Sometimes you can wait, be careful and fussy, do the work, have the therapy, face every relationship challenge with positivity and be firmly on a self-growth path, with very realistic expectations of what a long-term relationship can be like. You can have every person who knows you both sigh over how well-matched you are. You can even have the ‘perfect’ kid in the mix, and really think you’re set for a life full of companionship, teamwork, laughs, sex and joint goals.
Then one day he announces he’s changed his entire philosophy on life, sees great merit in a more religious and politically right-wing conservative life. Falls down a Men’s Rights internet rabbit-hole. Decides work is shit so quits. And bang, there goes your sexlife, any chance of balanced calm conversation, your financial future and any decent co-parenting aspirations. Your friends start pitying you, and your kid is embarrassed to have their friends over.
The shock and disbelief at how your life seemed to go to fuck overnight is unbelievably hard and paralysing.

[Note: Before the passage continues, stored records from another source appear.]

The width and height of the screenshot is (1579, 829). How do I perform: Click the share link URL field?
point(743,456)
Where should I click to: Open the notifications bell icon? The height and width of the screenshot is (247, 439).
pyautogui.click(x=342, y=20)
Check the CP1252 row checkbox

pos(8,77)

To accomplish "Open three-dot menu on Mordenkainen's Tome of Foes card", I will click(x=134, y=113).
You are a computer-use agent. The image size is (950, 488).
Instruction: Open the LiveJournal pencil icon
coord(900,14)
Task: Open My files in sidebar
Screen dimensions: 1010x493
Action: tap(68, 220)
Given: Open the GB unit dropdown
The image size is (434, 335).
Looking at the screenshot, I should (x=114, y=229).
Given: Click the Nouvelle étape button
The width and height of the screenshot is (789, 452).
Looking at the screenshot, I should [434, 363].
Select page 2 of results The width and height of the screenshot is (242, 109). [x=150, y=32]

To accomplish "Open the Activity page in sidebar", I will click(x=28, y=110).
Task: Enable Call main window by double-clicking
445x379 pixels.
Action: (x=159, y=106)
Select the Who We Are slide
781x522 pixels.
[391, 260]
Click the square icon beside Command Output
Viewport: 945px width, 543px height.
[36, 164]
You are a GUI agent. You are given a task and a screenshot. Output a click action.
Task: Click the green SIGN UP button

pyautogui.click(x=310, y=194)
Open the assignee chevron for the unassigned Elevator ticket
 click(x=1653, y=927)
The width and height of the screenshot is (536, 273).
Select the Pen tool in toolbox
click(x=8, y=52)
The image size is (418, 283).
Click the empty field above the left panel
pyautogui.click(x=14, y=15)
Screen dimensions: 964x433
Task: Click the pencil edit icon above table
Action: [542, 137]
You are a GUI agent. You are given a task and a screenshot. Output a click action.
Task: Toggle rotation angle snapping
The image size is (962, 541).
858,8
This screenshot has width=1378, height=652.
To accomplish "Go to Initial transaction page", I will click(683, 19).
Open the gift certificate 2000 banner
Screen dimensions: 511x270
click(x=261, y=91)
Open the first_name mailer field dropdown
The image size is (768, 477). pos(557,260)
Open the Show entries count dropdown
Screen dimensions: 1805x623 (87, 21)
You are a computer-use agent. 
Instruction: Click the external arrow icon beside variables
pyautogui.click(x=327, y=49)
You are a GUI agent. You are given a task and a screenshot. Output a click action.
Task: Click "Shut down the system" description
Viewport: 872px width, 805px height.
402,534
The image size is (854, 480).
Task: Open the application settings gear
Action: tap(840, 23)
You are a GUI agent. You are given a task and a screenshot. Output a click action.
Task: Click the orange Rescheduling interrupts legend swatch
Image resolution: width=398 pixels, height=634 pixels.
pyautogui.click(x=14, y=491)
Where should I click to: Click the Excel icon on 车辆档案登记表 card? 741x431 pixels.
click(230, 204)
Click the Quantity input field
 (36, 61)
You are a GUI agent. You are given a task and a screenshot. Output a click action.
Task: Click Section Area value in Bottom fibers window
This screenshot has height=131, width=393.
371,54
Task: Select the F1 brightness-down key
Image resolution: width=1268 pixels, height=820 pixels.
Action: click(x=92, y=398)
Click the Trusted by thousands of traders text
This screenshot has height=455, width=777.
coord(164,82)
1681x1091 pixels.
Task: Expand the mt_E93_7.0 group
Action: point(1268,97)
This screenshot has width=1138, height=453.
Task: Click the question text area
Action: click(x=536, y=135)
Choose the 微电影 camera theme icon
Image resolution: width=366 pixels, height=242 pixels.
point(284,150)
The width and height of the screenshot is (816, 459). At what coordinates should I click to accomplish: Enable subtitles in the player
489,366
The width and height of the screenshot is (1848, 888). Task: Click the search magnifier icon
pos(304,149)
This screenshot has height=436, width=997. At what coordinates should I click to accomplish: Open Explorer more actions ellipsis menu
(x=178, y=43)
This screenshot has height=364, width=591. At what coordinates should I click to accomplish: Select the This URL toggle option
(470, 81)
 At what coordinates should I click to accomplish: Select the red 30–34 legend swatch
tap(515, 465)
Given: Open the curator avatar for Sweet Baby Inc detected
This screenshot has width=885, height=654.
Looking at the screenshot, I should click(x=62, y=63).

Point being, sometimes there’s no ‘red flags’ at all. We are just all living so much longer that there’s more opportunity for people you knew well to do multiple ‘about-faces’. That’s my opinion, anyway.
If I was starting out again, I’d see relationships as 5 year contracts, with the option of extending another 5 years if both agree. And keep my finances far more seperate. Jump in with joy, jump out with no shame if things go bad.